In fact, isolation and quarantine were imposed primarily in the nineteenth century when
cholera was ravaging the present-day territory of Romania. In a novella written by Ioan Slavici
it becomes apparent through the verbal exchange between characters that the cholera
epidemic was not really taken seriously and people were rather focusing on the upcoming
harvest. The character Busuioc from Pădureanca (The Forest Woman, 1965) ignores the epidemic
he had heard about: ‘cholera had struck the country, but Busuioc did not want to hear about
it. Cholera in the time of harvest?!’ (Slavici 1965: 127). Agricultural labour, the main
occupation of the Romanian peasant, takes up the character’s thoughts completely, leaving
no room for fear of the epidemic. In 1873, when historical documents attest to a new cholera
wave, Transylvania belonged to the Austro-Hungarian Empire and the authorities imposed
firm restrictions in order to protect the population. Historians such as Mora (1997: 110) claim
that migrations related to harvesting, like the one described in Slavici’s novella, led to the
spread of the epidemic. The revolt against the rulers is also described by the author, the power
of the masses being related to the large number of those who wanted to work and were
considering two opposing options: on the one hand hunger, if the wheat had not been
harvested, and on the other hand death from disease. The conclusion reached by the character
in Pădureanca is surprising: ‘After all, cholera is a much better option. If it be my destiny to die
of cholera, the rulers will simply erase my data from wherever they may keep it! Destiny is all
powerful, you can’t fight it, and that’s that’ (Slavici 1965: 102). The submission to destiny –
to the Greek fatum, which frequently surfaces in Romanian folklore, that resignation when
facing situations one cannot control – determines the consideration of space as topophrenia. In
this sense, it is also relevant to note the testimony of a foreign traveller to the Romanian
principalities, who observes that this space was plagued by epidemics of all sorts, including
cholera, diphtheria and typhus. J.W. Ozanne states that the fever epidemics were caused by
the ‘fetid swamps’ surrounding Bucharest (Ozanne 2015: 56) and describes the city as an
insalubrious, Balkan place that is unsuited to foreigners who sooner or later end up ‘paying
the price’ of being there. In Alecu Russo’s work the Orient is also blamed for the cholera
epidemic, as described in the chapter Holera (Cholera) from ‘Cântarea României’ (‘Song of
Romania’). ‘The Oriental dogma’ related to fatalism, is what in the author’s vision characterizes
the Romanian attitude towards cholera: ‘If it is meant to be so, it will be so...’ (Russo 1985:
79). The writer himself was orphaned in his early childhood as a result of the epidemic. He
notes with some bitterness that isolation is inefficient in the case of Romania’s inhabitants,
considering that ‘two friends upon meeting will shake each other’s hand even more firmly
than before’, and the dominant attitude is one of socializing even in the face of death, with
the people ‘drinking from death’s cup in large sips’ (Russo 1985: 92).
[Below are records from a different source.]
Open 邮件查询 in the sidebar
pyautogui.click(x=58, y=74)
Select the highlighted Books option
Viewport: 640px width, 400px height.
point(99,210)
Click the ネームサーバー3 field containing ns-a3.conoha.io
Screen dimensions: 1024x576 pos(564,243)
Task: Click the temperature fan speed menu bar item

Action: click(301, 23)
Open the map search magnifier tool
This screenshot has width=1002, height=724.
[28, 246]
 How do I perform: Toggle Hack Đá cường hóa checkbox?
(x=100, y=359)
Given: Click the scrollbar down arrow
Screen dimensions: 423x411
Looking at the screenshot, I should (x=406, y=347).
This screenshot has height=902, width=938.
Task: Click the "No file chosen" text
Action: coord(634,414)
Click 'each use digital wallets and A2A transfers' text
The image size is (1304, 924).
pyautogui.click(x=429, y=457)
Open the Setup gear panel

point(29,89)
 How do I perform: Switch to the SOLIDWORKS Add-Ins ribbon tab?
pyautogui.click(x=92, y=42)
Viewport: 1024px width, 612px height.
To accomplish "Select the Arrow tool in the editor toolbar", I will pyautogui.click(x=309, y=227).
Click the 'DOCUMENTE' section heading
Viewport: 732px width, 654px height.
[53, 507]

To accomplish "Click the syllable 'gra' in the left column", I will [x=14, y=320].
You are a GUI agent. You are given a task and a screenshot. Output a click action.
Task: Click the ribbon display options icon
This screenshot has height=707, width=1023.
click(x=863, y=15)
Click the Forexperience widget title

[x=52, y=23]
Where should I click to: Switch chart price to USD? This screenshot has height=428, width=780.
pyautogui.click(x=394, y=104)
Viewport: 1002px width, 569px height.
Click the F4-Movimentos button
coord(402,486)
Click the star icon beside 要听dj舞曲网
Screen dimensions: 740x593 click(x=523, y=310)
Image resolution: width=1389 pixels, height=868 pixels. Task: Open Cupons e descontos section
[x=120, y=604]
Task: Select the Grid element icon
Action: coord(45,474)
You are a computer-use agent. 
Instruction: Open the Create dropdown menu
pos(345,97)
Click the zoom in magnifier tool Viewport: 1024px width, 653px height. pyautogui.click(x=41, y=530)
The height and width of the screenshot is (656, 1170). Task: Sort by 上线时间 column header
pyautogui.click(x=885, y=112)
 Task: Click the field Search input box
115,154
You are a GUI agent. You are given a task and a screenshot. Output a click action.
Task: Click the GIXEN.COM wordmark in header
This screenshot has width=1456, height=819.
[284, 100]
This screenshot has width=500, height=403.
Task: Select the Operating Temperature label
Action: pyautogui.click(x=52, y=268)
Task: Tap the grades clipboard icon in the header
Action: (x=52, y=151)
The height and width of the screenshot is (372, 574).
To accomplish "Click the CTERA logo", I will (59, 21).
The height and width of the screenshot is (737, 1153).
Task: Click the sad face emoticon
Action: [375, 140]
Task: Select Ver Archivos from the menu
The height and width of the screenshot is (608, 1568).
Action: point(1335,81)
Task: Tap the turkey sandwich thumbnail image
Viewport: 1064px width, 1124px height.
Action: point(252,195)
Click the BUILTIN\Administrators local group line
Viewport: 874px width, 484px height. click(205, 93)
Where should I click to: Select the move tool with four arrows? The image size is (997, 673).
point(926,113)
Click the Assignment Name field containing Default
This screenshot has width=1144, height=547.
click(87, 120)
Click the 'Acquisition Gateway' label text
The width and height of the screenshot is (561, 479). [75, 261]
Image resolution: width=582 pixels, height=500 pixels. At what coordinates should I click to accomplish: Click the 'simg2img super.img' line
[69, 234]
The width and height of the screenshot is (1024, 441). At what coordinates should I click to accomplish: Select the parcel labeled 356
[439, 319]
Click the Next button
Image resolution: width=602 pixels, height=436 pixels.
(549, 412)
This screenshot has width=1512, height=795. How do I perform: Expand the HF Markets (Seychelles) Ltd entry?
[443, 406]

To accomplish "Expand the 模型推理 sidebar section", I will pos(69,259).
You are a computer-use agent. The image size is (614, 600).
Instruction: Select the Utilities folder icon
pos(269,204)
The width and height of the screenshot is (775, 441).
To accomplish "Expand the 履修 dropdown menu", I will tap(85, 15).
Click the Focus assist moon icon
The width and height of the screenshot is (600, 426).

The attitude towards epidemic and death is characterized in this part of Europe by two
important elements. On the one hand there is a schizoid relation to space, a topophrenic
vision, with space generating contradictory feelings or a sort of malaise which fascinates and
frightens at the same time. On the other hand there is fatalism, encountered both in written
literature and in the descriptions of the Balkan mentality which is exposed during extreme
turning points such as epidemics. Another two elements specific to Romania and extended to
the Balkans more broadly are the need for representation to take the form of supernatural
beings, in respect to both the plague and to cholera, and the resort to religious symbolism
through the attribution of plague healing powers to one of the Saints of the Orthodox Church.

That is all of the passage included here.